-- Data for this task follows --

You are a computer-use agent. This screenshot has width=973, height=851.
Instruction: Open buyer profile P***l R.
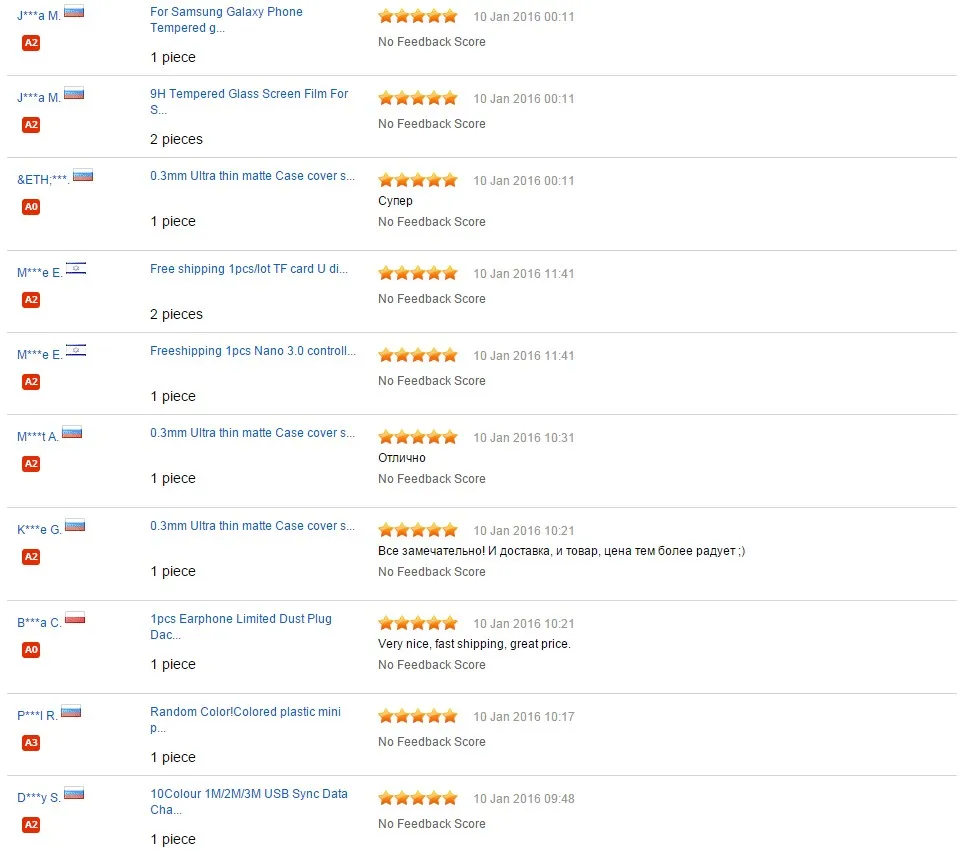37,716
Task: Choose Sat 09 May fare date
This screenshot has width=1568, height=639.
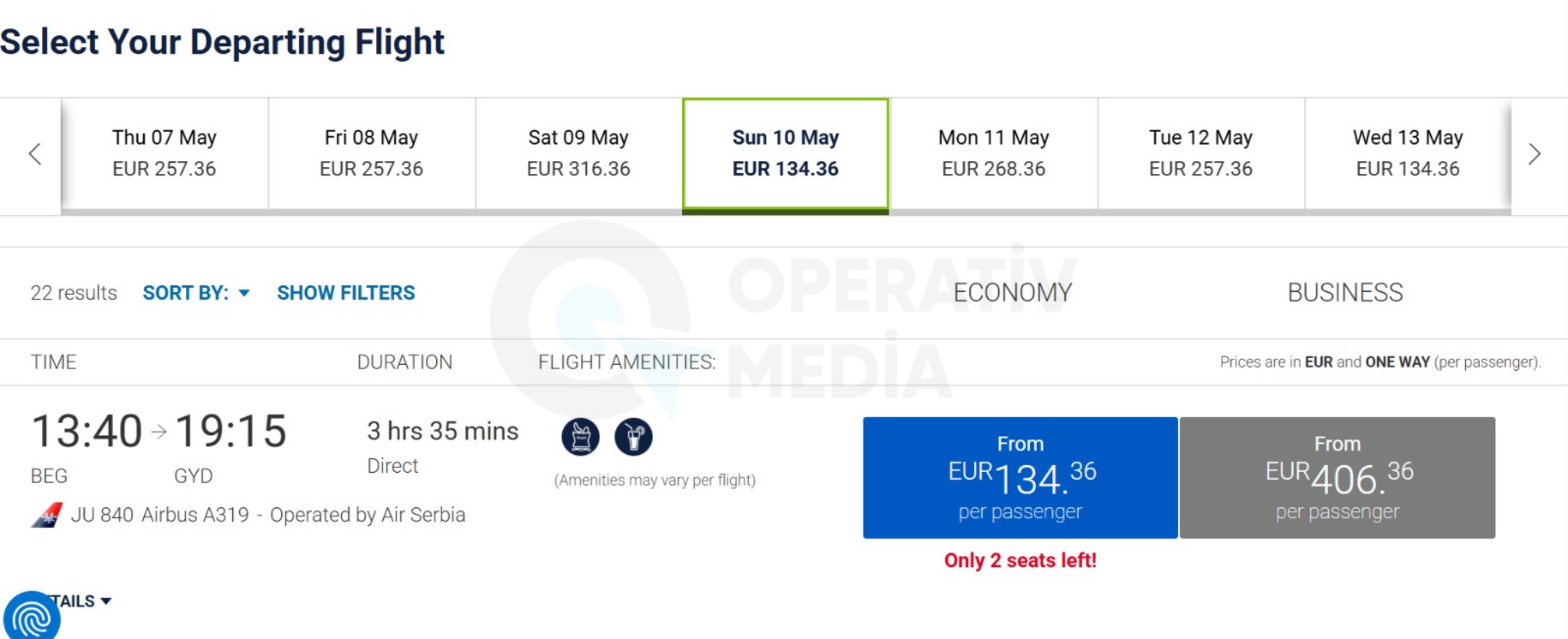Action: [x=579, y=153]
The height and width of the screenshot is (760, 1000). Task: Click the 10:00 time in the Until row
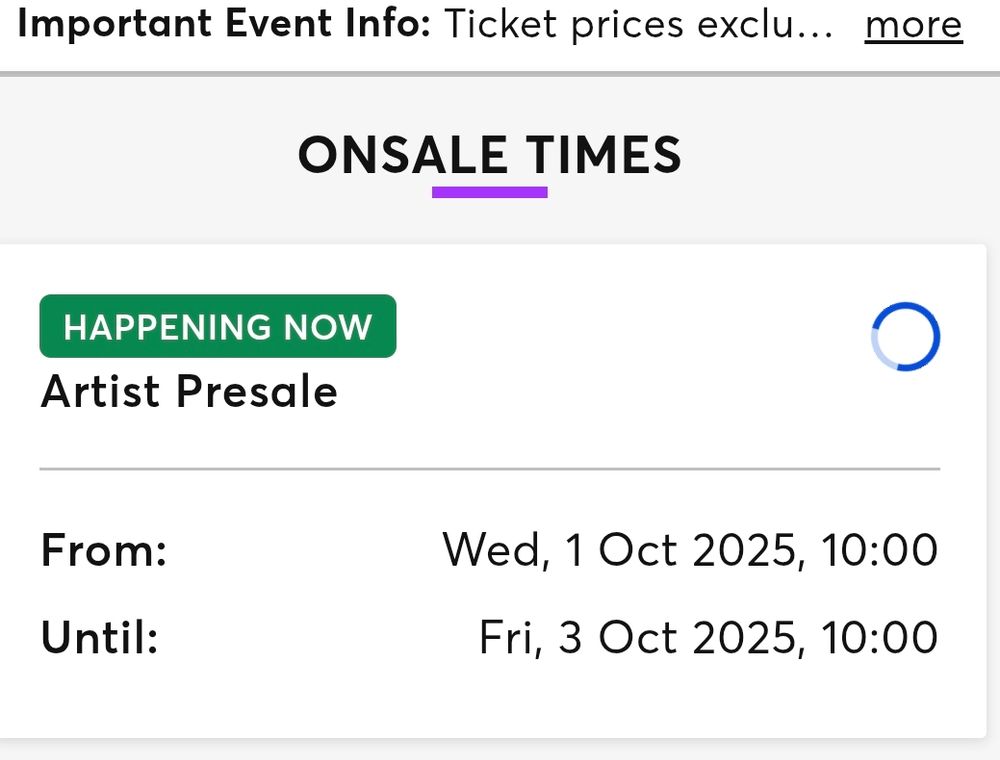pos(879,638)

-- Data for this task concluded --

§ **Aim of the exercise**: Restate the data above word for word. Skip every picture.

§ **Solution for this task**:
You are a computer-use agent. This screenshot has width=973, height=851.
Instruction: Open buyer profile P***l R.
37,716
Task: Choose Sat 09 May fare date
This screenshot has width=1568, height=639.
Action: [x=579, y=153]
The height and width of the screenshot is (760, 1000). Task: Click the 10:00 time in the Until row
pos(879,638)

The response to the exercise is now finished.